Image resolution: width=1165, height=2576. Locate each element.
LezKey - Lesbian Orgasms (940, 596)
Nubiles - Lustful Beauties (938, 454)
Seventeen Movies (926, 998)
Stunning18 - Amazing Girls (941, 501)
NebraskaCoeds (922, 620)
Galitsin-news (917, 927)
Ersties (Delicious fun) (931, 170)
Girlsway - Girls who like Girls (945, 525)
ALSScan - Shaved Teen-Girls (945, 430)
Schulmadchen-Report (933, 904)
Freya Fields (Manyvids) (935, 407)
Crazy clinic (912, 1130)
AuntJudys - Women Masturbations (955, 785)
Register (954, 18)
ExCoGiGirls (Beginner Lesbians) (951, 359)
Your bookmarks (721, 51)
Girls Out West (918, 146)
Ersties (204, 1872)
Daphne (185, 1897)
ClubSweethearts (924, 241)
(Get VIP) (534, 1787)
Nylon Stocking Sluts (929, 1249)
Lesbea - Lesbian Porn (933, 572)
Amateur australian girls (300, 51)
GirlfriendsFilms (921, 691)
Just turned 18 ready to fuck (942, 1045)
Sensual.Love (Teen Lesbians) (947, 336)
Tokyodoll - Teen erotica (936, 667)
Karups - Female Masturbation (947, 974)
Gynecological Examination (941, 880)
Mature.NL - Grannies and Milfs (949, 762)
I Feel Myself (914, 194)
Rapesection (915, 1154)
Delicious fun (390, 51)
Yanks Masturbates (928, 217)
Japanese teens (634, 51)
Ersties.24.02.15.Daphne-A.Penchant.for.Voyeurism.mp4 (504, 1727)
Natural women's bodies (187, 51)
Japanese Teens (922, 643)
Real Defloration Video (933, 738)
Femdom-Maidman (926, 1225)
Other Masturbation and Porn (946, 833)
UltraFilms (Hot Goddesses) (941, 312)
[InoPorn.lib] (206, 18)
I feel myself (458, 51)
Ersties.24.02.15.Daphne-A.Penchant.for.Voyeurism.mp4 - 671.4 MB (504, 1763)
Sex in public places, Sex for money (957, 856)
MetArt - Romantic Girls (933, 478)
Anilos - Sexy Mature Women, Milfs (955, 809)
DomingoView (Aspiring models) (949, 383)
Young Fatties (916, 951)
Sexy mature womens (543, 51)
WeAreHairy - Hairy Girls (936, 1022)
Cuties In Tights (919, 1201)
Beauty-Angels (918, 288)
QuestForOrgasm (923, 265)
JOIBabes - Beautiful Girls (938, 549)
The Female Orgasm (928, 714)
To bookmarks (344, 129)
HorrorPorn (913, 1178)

▬▬▬▬▬▬▬▬▬▬

Directions for this task: Please copy the material above word for word, from the line with "Freya Fields (Manyvids) (935, 407)" to the line with "QuestForOrgasm (923, 265)", including both of those lines.

Output of the exercise:
Freya Fields (Manyvids) (935, 407)
Crazy clinic (912, 1130)
AuntJudys - Women Masturbations (955, 785)
Register (954, 18)
ExCoGiGirls (Beginner Lesbians) (951, 359)
Your bookmarks (721, 51)
Girls Out West (918, 146)
Ersties (204, 1872)
Daphne (185, 1897)
ClubSweethearts (924, 241)
(Get VIP) (534, 1787)
Nylon Stocking Sluts (929, 1249)
Lesbea - Lesbian Porn (933, 572)
Amateur australian girls (300, 51)
GirlfriendsFilms (921, 691)
Just turned 18 ready to fuck (942, 1045)
Sensual.Love (Teen Lesbians) (947, 336)
Tokyodoll - Teen erotica (936, 667)
Karups - Female Masturbation (947, 974)
Gynecological Examination (941, 880)
Mature.NL - Grannies and Milfs (949, 762)
I Feel Myself (914, 194)
Rapesection (915, 1154)
Delicious fun (390, 51)
Yanks Masturbates (928, 217)
Japanese teens (634, 51)
Ersties.24.02.15.Daphne-A.Penchant.for.Voyeurism.mp4 (504, 1727)
Natural women's bodies (187, 51)
Japanese Teens (922, 643)
Real Defloration Video (933, 738)
Femdom-Maidman (926, 1225)
Other Masturbation and Porn (946, 833)
UltraFilms (Hot Goddesses) (941, 312)
[InoPorn.lib] (206, 18)
I feel myself (458, 51)
Ersties.24.02.15.Daphne-A.Penchant.for.Voyeurism.mp4 - 671.4 MB (504, 1763)
Sex in public places, Sex for money (957, 856)
MetArt - Romantic Girls (933, 478)
Anilos - Sexy Mature Women, Milfs (955, 809)
DomingoView (Aspiring models) (949, 383)
Young Fatties (916, 951)
Sexy mature womens (543, 51)
WeAreHairy - Hairy Girls (936, 1022)
Cuties In Tights (919, 1201)
Beauty-Angels (918, 288)
QuestForOrgasm (923, 265)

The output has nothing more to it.